5月に初めてお会いした19才の☆☆さんから2度にわたって生きる意味についての話をうかがいました。
5月初めてお会いした時、簡単なやりとりのあと、彼女が述べたのは、次のような、生きる意味をめぐる思索でした。
ご覧の通り何もできない私ですがぼんやりと生きてきたわけではありません。ずっと私は人間とは何なのかということを考えてきましたから別に世の中の人が何と言おうと私は私らしく生きてきました。自分にとって理想はよき理解者を見出してどうして私たちが生きる意味があるのかと言うことを伝えるそのことが夢でした。ぼんやりとして育った人から見ると少し考えすぎと思われるかもしれませんが私にとっては私が生まれた意味がわからないと私をなかなか保つことさえ難しいからです。理想をそのまま語ると私にとって私の生きる意味は私たちのような存在でも生きる意味があるのだからどんな人にも生きる意味があるということですが楽な人生ならそんなことは考えはしなかったでしょうね。でもこうして私はぼんやりとは生きてこられなかったのでわざわざそういうことを考えてきました。なぜ私に生きる意味があるのかというと黙ったままの人生でも人は希望を持って生きられるということを証明できたからです。なかなか信じられないかもしれませんが私は希望をなくしたことはありません。小さい時からずっと母さんにたくさん愛情を注いでもらいましたから私はとても幸せです。
彼女には、ずっと病院生活をしいられるくらい重い障害がありますが、その中で見出した自分の生きる意味というものについて、堂々と述べられています。よどみなく語られたその言葉には、彼女が長い思索の後にたどりついた結論というような決然とした響きがそなわっていました。そして、6月23日のことですが、再び病棟を訪問したところ、今回は、最初に数編の詩を聞かせていただいたのですが、その後、再び生きる意味についての言葉を次のように述べました。

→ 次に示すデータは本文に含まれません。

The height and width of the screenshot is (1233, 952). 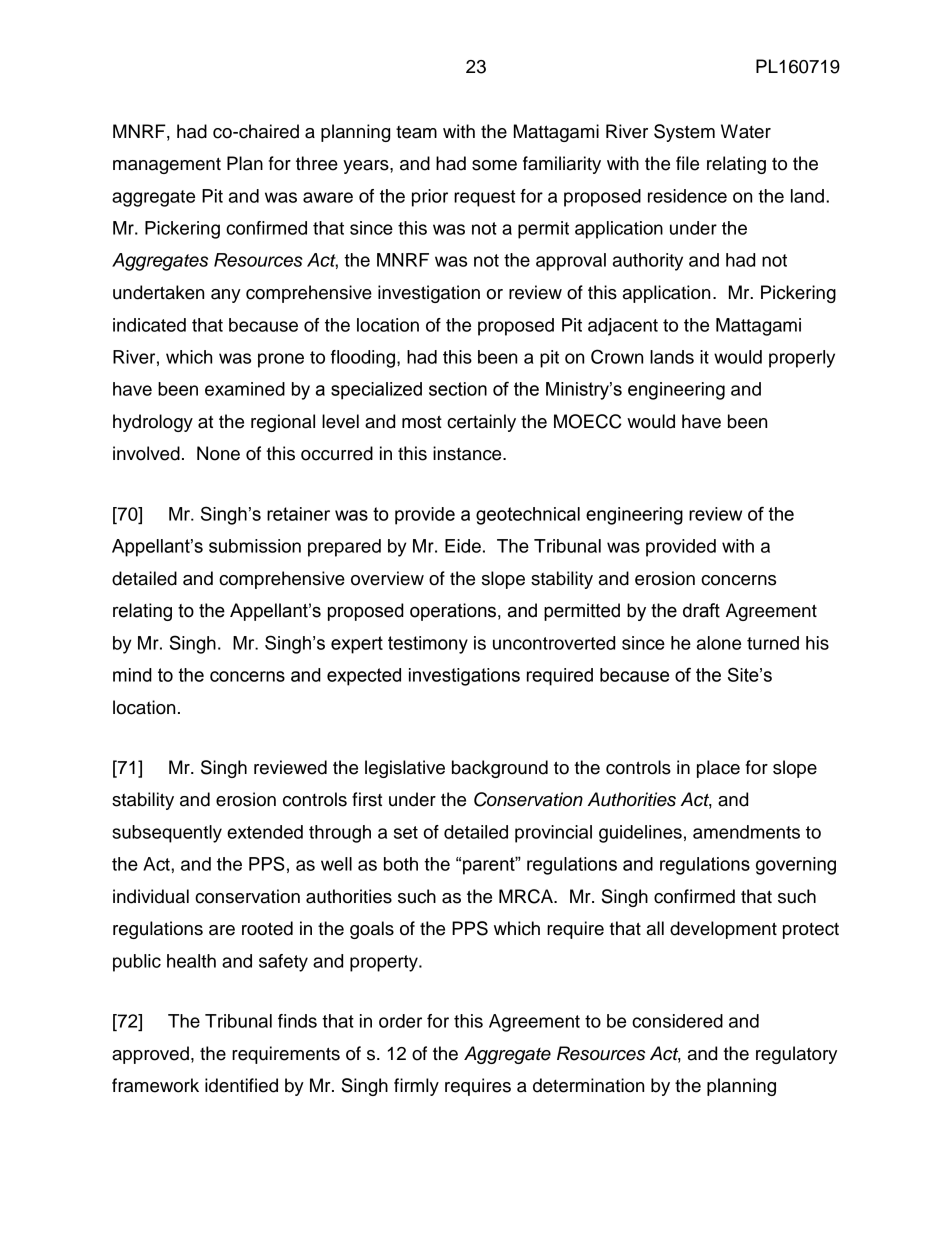 What do you see at coordinates (167, 165) in the screenshot?
I see `management` at bounding box center [167, 165].
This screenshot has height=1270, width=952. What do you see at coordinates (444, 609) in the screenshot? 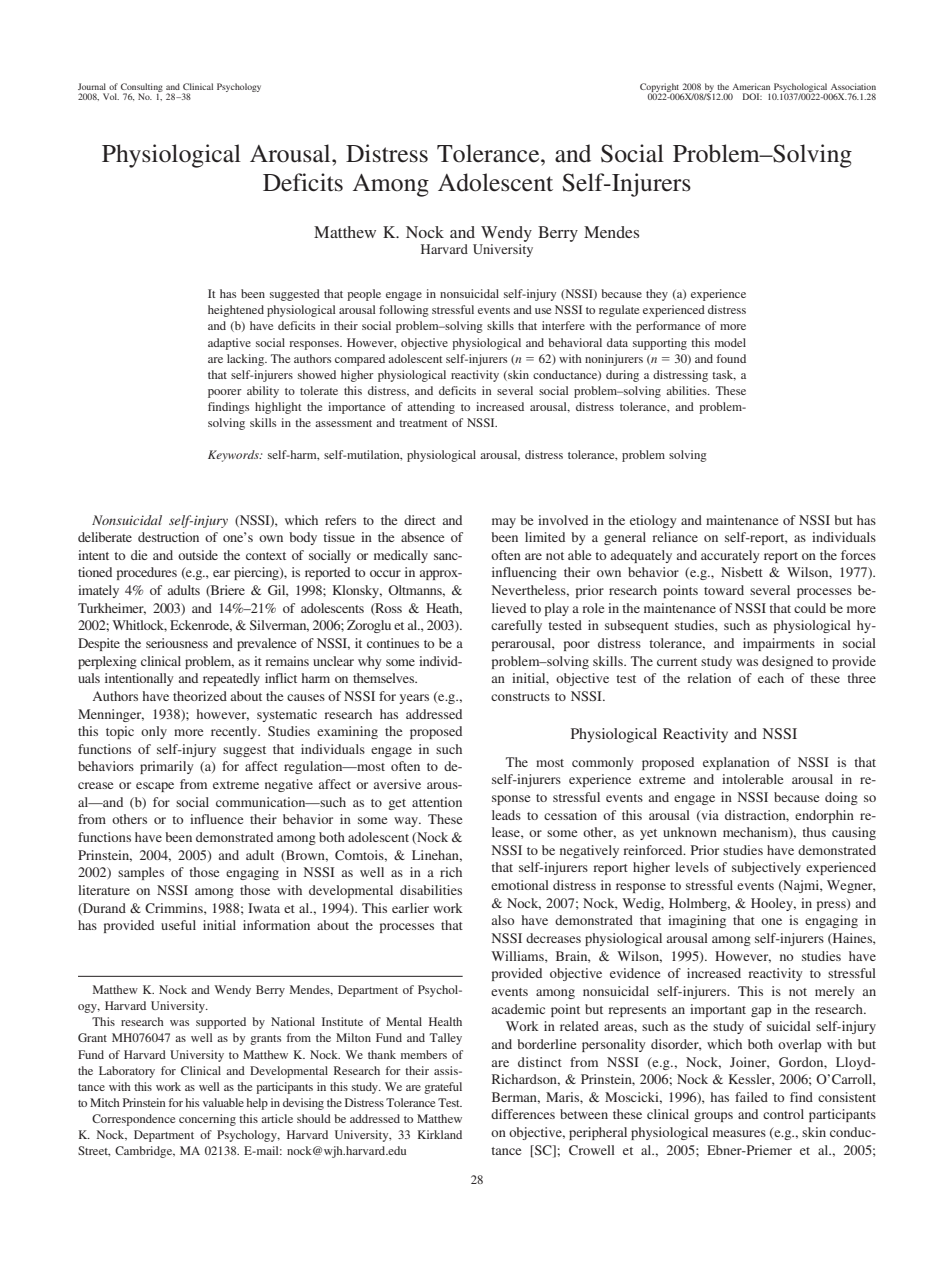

私だって普通に生きたかったのにこんな状況はいやです。だけどそれはどうにもならないからあきらめたというと聞き違いが起こりそうですが、私はこの体でしか生きられないという現実からスタートするしかないのです。しかしそういうことに気づいたときに初めて私にも生きる意味があることに気づいたのです。
それは私が一人で考えたことです。誰に教わったわけではありません。じっと一人で考えてきたのですがやさしいかあさんにずっと支えられて来たから考えられたということを忘れるわけにはいきません。諦めずにすんだのはじっと側で見守ってくれた家族がいたからです。かあさんやとうさんたちの愛情のおかげで私は今の静かな心を取り戻すことができたのです。だからかあさんには感謝をしてもしきれません。
6月の言葉は、お母さんとのやりとりの中で語られたものですが、5月に述べられた思索が、どのような経緯から生まれたものであるかを明らかにしたものでした。
2009年、15才で亡くなった臼田輝(ひかる)さんは、
苦難それは希望への水路です。けっしてあきらめてはいけないということを教えてくれます。手の中に美しい諦念を握りしめて生きていこうと思う。美しい諦念は真実そのものです。苦しみの中で光り輝いています。手の中にある真実はさいわいそのものです。望めばいつでも手にはいりますが誰もこのことは知りません。なぜなら人間は常に楽な道のほうを好むからです。生きるということは苦難と仲良くしてゆくことなのです。
という言葉を残していましたが、☆☆さんによって語られた「あきらめた」という言葉も、単純なあきらめではないのでしょう。それは、容易に言葉にはなしえないものなのでしょうが、それをおそらく臼田君は、「美しい諦念を握りしめて」と表現したのだと思います。私たちが日常的に使うあきらめとははっきりと一線を画すものにちがいありません。
「私はこの体でしか生きられないという現実からスタートするしかない(…)ことに気づいたときに初めて私にも生きる意味があることに気づいたのです」という言葉は、おそらく私のようにそのような体験を持たない者には本当の意味はわからないかもしれませんが、その体験の輪郭を私たちにはっきりと教えてくれるものでした。